Sri Lanka
Summary
Law: Personal Data Protection Act, No. 9 of 2022 ('PDPA')
Regulator: The Data Protection Authority of Sri Lanka ('the Authority') (not yet established)
Summary: The PDPA was introduced as a bill in the Official Gazette on 25 November 2021. Following three readings in the Parliament of Sri Lanka, the PDPA was passed with amendments on March 9, 2022, and subsequently endorsed on March 19, 2022.

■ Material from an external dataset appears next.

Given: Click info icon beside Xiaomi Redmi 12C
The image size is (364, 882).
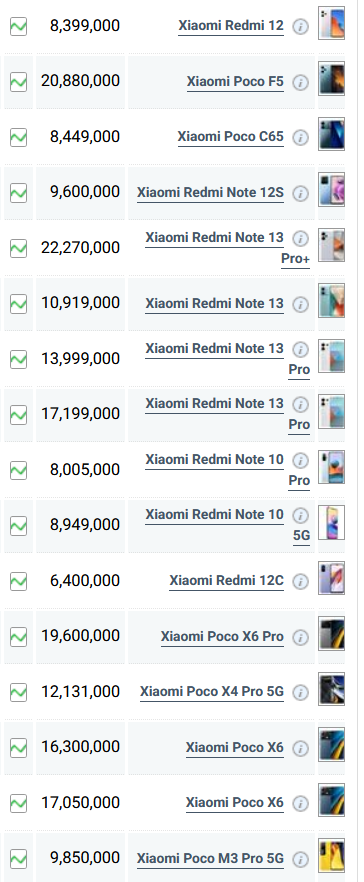Looking at the screenshot, I should [301, 581].
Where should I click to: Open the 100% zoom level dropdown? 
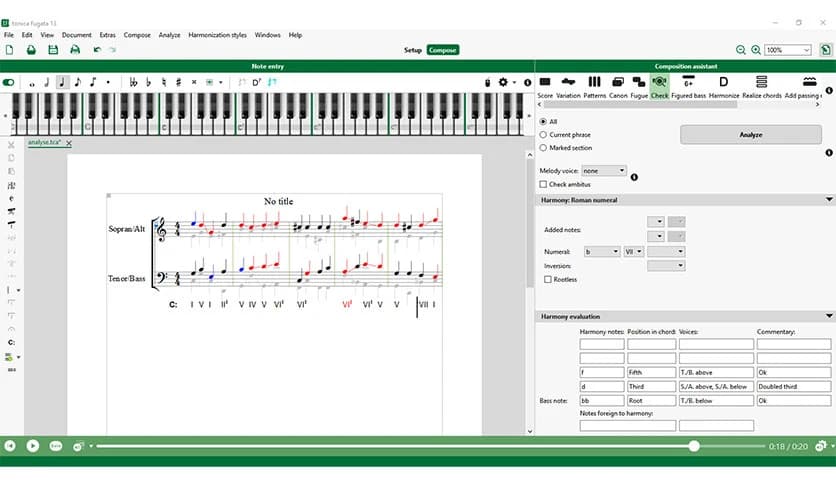[788, 50]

The PDPA establishes a comprehensive regulatory framework for the protection of personal data, the first of its kind in Sri Lanka. It seeks to identify and strengthen the rights of data subjects and provide for the designation of the Authority. Other notable provisions under the PDPA include the obligation to develop a data protection management program and the conditions on the use of personal data for direct marketing purposes. The PDPA also includes extensive provisions governing cross-border data transfers, which have data localization implications applicable to all controllers and processors intending to process personal data outside of Sri Lanka.
On January 8, 2024, an Order which designated that confirmed that the Parts VI, VIII, IX, and X of the PDPA entered into effect on December 1, 2023, while Parts I, II, III, and VII of the PDPA will enter into effect March 18, 2025. In addition, Part V of the PDPA entered into force on July 17, 2023 and accordingly, established the Authority.